So, with our Federal election mostly over, at least enough to get a good sense of where we’re going, I think it’s fair to conclude that we are not going to get out in front of the primary economic issues of our time. On the contrary, we’re going to make things worse for ourselves.
The only issue that this election should be about is the management of Australia’s post China boom adjustment yet it is barely mentioned. Where does this leave us then? First, let’s describe the issue once more.
Following the housing and mining booms in the post-millennium economy, in structural terms Australia finds itself with very high household debt but low public debt, very high asset values and historically low competitiveness in all industries including large swathes of mining and still high but falling terms of trade. In cyclical terms, we face big falls in the terms of trade, very big falls in mining investment, a probable stall and possible fall in national income, a still very high but falling currency and ongoing weak nominal growth as well as fiscal instability.
There have been two sensible policy matrices from our eminent economists aimed at managing the problems ahead. The first is by Warwick McKibbin, who has suggested that we both:
- lower the currency asap through targeted money printing and
- support economic growth, incomes and productivity through a large public infrastructure program.
These two make sense together because they simultaneously support weak private sector investment, boost competitiveness through the currency and productivity enhancements and prevent asset bubbles. However, it does risk a widening current account deficit and may leave you still uncompetitive at the end of it.

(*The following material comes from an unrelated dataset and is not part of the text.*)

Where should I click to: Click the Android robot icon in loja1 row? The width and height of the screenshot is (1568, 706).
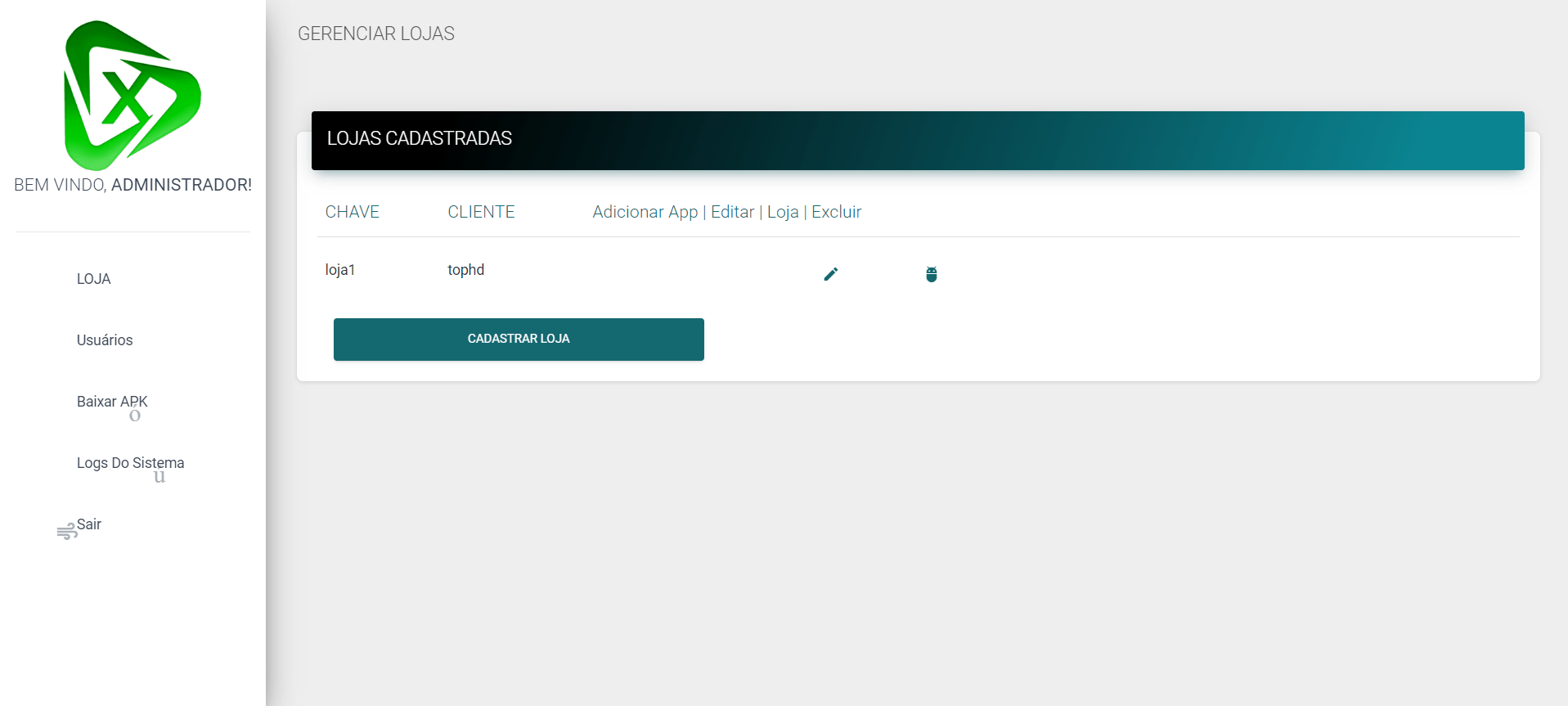point(931,274)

The second matrix of policy suggestions has come from Ross Garnaut and Peter Johnson who have focused more directly upon the issue of competitiveness. Garnaut argues that a nominal exchange rate adjustment (via the currency) is not enough. He sees our lack of competitiveness as so extreme – and it is hard to argue that it is not – that a real exchange rate adjustment is required. That means not only must the currency fall a lot, but as tradable costs rise, wages must not. He argues:
- we should slash interest rates to lower the currency as soon as possible;
- use macroprudential controls if low rates cause credit to rise too fast;
- contain wages through a national program of burden-sharing and
- deploy budget discipline as well as launch an unfettered productivity drive.
Johnson sees the same competitiveness issue but argues that monetary policy cannot serve two masters (addressing both currency and inflation) and prefers that we:
- install capital controls to lower the dollar as soon as possible;
- use interest rates to prevent asset bubbles;
- deploy budget discipline as well as launch an unfettered productivity drive and
- thinks recession is inevitable as a mechanism to lower costs.
My own view is that a combination of the McKibbin and Garnaut approaches is the way to go:
- undertake a moderate, productivity directed infrastructure public spend to support growth, jobs and income;
- slash interest rates to lower the dollar;
- install macroprudential tools to ensure no credit blowoff;
- undertake a national burden-sharing narrative to ensure wages don’t rise. We may not able to get a new wages accord but I would still bring everyone together and reframe the conversation, and
- push for productivity anywhere and everywhere.
This approach ensures assets don’t deflate too quickly as we restore competitiveness in real terms. To my mind it is the basic minimum of policy innovation required, before we even get to tougher questions about Henry Review tax reform, cutting housing speculation incentives and making supply side reforms, increasing savings and taxing resources properly that will help us transition permanently towards a more balanced economy as well as tackle our long term demographic challenges.
Turning to the real world, what do we have from out elite currently?
- the RBA is slashing interest rates too slowly to bring down the dollar fast enough;
- it has explicitly repudiated macroprudential tools thus risking an even bigger asset bubble;
- both political parties are ignoring the adjustment ahead in narrative terms
- both parties are focused on long term spending but little on medium and short term productivity measures
- both parties are ignoring probable ongoing fiscal instability and supporting interest groups over national interests
Where will this lead? It means we face a longer and ultimately more debilitating decline. The lack of redress for the dollar and inflated input costs ensures no big rebound in our tradabale sector investment, exposing us all the more to the mining cliff. Credit and asset prices will bubble up more than they should, inhibiting a tradables recovery and ensuring further hollowing out of the industrial base.
The lack of budget discipline ensures ongoing fiscal instability as promises are repeatedly broken, spending is cut and taxes jacked chronically. This will be an ongoing weight upon private sector confidence as policy fails to cope. It will also be a red rag to the rent-seeking bull as each round of cuts and hikes involves public campaigns by those effected, retarding competition and productivity. With no honest narrative of the issues, government will be reduced to stakeholder management.
In sum, it means a longer and far more destructive path at risk of repeated recessions, the entrenching of rentier capitalism, lower than otherwise asset prices, falling standards of living and broad disenchantment. Whocouldanode?